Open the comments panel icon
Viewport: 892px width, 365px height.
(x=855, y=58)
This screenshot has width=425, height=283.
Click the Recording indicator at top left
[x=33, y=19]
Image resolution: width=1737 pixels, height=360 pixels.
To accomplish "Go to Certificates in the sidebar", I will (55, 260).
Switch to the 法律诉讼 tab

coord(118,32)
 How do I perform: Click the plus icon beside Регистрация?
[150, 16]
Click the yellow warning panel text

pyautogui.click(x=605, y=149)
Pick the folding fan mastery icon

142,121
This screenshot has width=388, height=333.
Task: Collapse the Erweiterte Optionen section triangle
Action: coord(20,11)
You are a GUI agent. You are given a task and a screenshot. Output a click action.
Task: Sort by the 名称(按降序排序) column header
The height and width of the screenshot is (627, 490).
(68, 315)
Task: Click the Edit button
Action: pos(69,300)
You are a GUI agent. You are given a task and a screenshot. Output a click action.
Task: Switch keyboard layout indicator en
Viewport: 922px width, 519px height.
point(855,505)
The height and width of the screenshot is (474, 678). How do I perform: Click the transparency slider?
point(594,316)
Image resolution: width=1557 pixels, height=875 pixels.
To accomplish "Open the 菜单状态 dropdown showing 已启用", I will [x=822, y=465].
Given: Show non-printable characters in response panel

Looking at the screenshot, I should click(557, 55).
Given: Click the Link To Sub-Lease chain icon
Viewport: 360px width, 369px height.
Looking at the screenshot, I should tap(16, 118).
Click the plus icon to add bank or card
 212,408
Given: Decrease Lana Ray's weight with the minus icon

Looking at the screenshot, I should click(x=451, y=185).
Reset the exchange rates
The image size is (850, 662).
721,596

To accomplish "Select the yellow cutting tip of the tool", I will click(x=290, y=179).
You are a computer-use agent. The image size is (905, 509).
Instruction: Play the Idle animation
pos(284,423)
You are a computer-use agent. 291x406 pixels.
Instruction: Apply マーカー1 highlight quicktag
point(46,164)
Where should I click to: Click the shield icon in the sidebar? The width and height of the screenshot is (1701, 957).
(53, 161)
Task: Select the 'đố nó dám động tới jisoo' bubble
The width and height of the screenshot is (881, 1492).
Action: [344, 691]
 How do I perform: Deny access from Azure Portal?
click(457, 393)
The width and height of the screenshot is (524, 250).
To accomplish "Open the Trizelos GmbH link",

#### [Exercise prompt]
Collect each line of the data above that contains the word "Instruction", copying every such line in full.

#### [Complete response]
Instruction: Play the Idle animation
Instruction: Apply マーカー1 highlight quicktag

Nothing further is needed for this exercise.